▶ _Task directions_
Transcribe the entries below exactly from their first line through the line containing "Task: Open the Twitter social icon", and let no picture into the copy.

▶ _Provided records_

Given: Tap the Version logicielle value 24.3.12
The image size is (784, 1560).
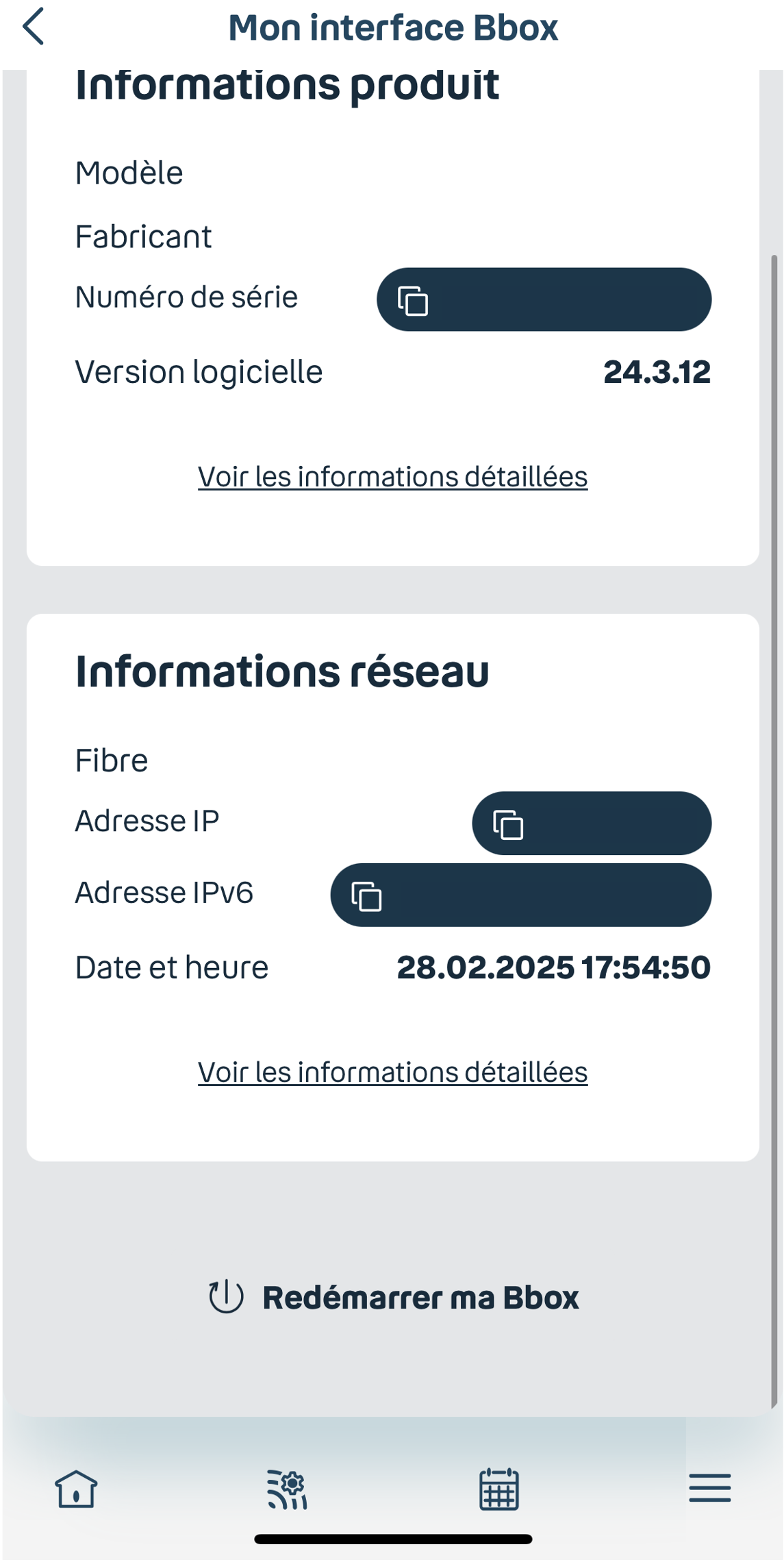Looking at the screenshot, I should pos(657,371).
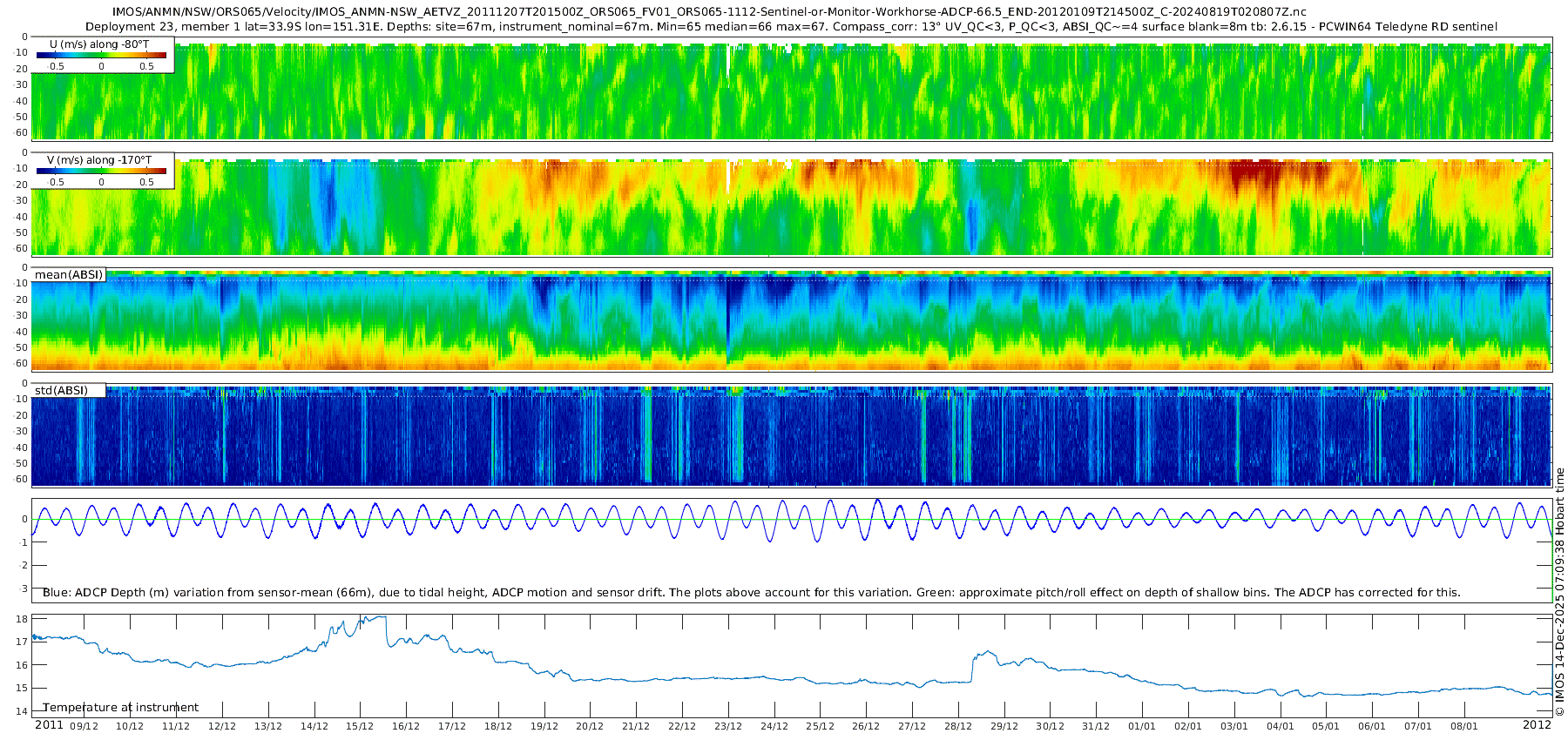Click the -3 tick on the depth variation axis

point(24,589)
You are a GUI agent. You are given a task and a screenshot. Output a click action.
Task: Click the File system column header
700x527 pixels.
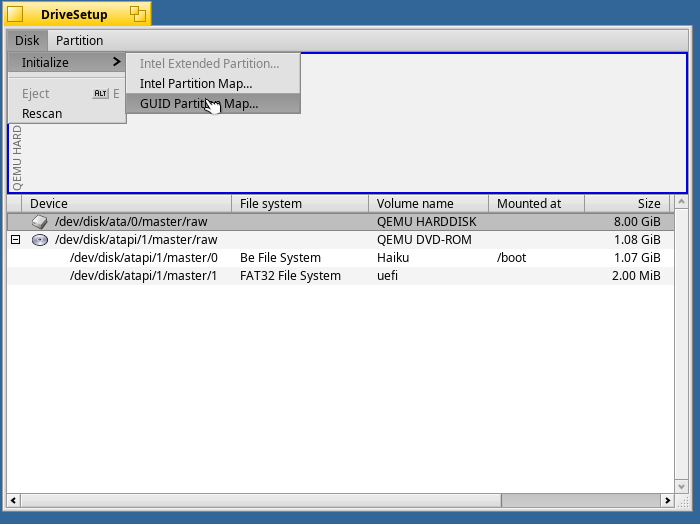(300, 203)
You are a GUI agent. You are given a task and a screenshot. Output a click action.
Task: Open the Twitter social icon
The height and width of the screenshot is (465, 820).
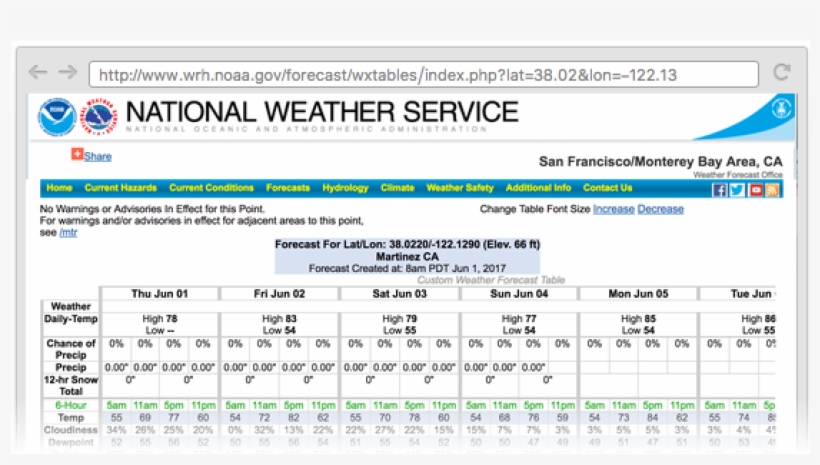coord(737,189)
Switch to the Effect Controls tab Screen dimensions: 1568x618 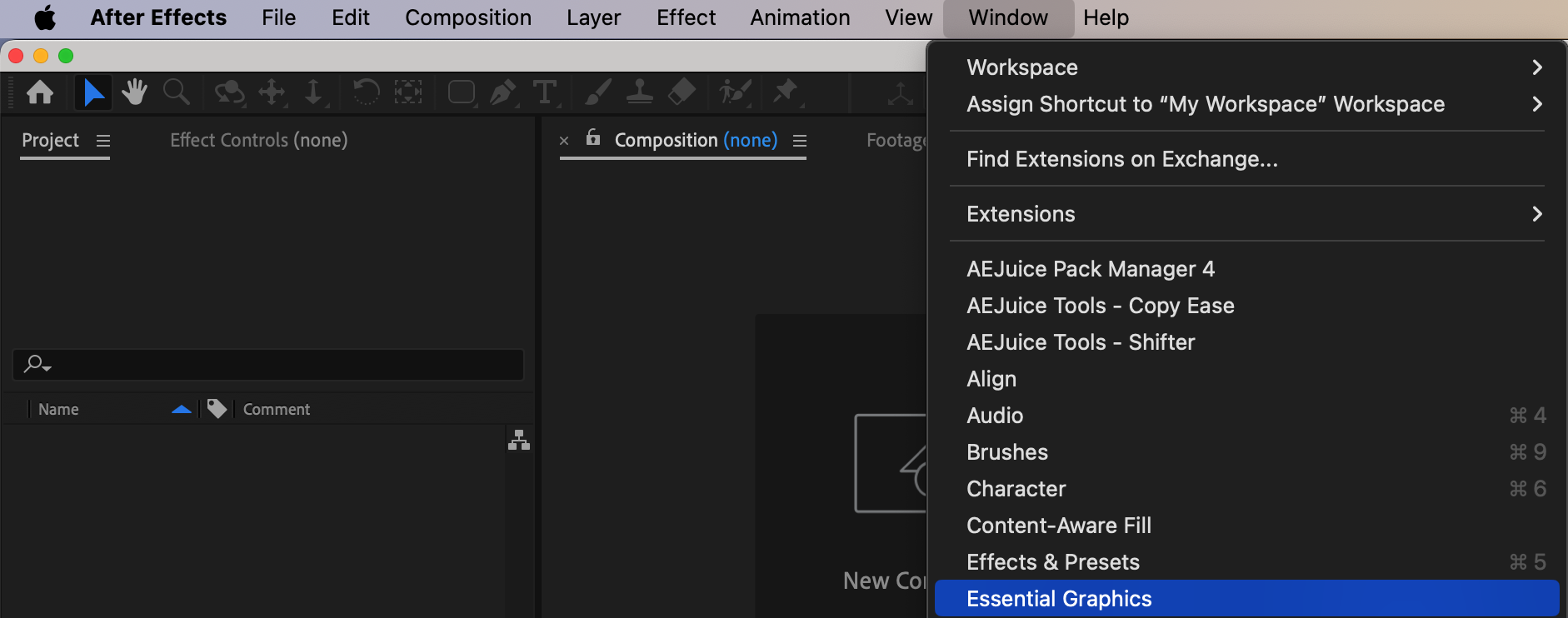pyautogui.click(x=258, y=140)
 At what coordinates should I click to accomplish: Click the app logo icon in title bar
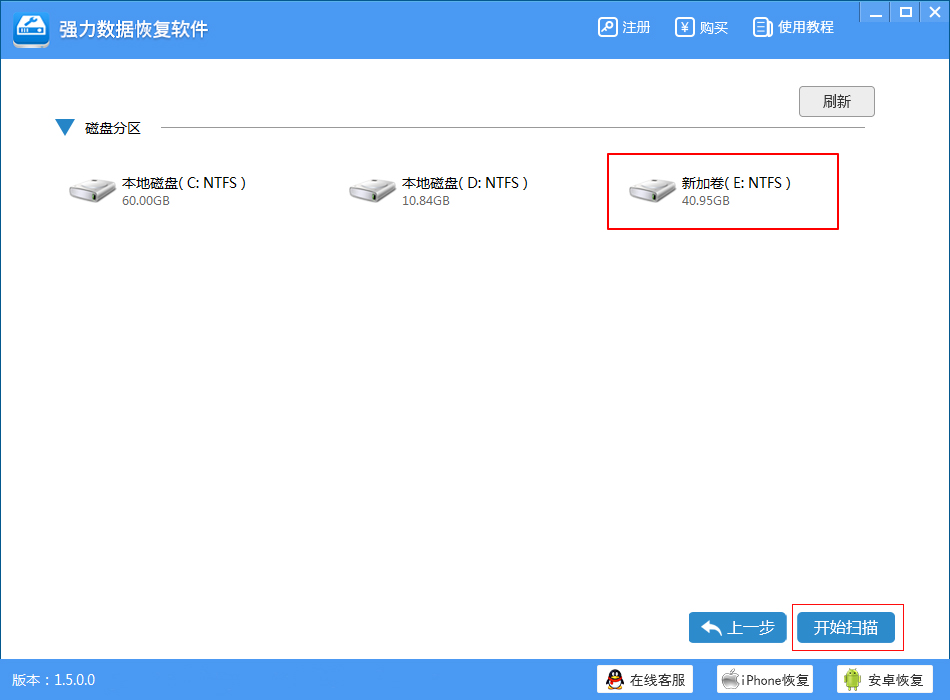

▶ _Response to the task_
Given: Tap the Version logicielle value 24.3.12
The image size is (784, 1560).
Looking at the screenshot, I should pos(657,371).
Click the -3 tick on the depth variation axis

point(24,589)
You are a GUI agent. You are given a task and a screenshot. Output a click action.
Task: Click the File system column header
700x527 pixels.
(300, 203)
You are a GUI agent. You are given a task and a screenshot. Output a click action.
Task: Open the Twitter social icon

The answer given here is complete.